Bulwer-Lytton is also the author of a number of other, more respectable quotes, such as “the great unwashed,” “pursuit of the almighty dollar,” and “the pen is mightier than the sword.”

But on to the 2010 prizes!  The winner of the contest is Molly Ringle, a novelist from Seattle, WA.  Her entry for the opening sentence of a novel:

For the first month of Ricardo and Felicity’s affair, they greeted one another at every stolen rendezvous with a kiss–a lengthy, ravenous kiss, Ricardo lapping and sucking at Felicity’s mouth as if she were a giant cage-mounted water bottle and he were the world’s thirstiest gerbil.

The runner-up was Tom Wallace of Columbia, SC:

Through the verdant plains of North Umbria walked Waylon Ogglethorpe and, as he walked, the clouds whispered his name, the birds of the air sang his praises, and the beasts of the fields from smallest to greatest said, “There goes the most noble among men” — in other words, a typical stroll for a schizophrenic ventriloquist with delusions of grandeur.

The winner in the children’s literature category, Pete Watkins of Broken Arrow, OK wrote this (who says people in OK can’t write?):

“Please Mr. Fox, don’t take your magic back to the forest, it is needed here in Twigsville!” pleaded little Isabel, but Mr. Fox was unconcerned as he smugly loped back into the woods without answering a word knowing well that his magic was only going to be used to make sure his forest would be annexed into the neighboring community of Leaftown where the property values were much higher.

The runner-up in the detective category from Dennis Pearce of Lexington, KY:

As Holmes, who had a nose for danger, quietly fingered the bloody knife and eyed the various body parts strewn along the dark, deserted highway, he placed his ear to the ground and, with his heart in his throat, silently mouthed to his companion, “Arm yourself, Watson, there is an evil hand afoot ahead.
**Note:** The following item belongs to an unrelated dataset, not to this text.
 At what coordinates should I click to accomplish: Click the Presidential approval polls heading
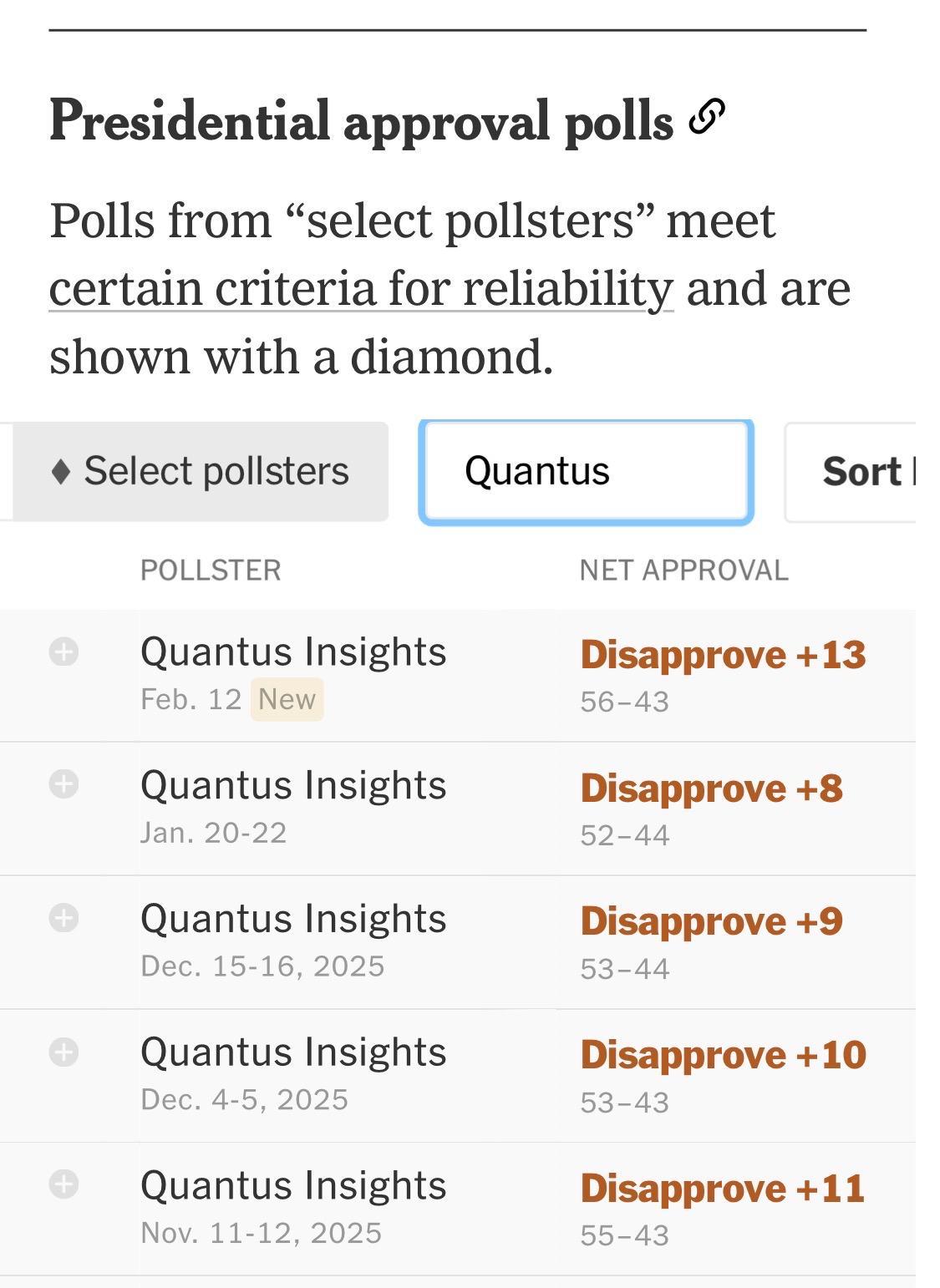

And a personal favorite, the runner-up in the historical fiction category, written by Mike Mayfield of Austin, TX:

The band of pre-humans departed the cave in search of solace from the omnipresent dangers found there knowing that it meant survival of their kind, though they probably didn’t understand it intellectually since their brains were so small and undeveloped but fundamentally they understood that they didn’t like big animals that ate them.

If one spends enough time reading stuff on the internet, and particularly on blogs, this kind of tortured prose will be familiar.  The difference is it’s meant to be serious writing….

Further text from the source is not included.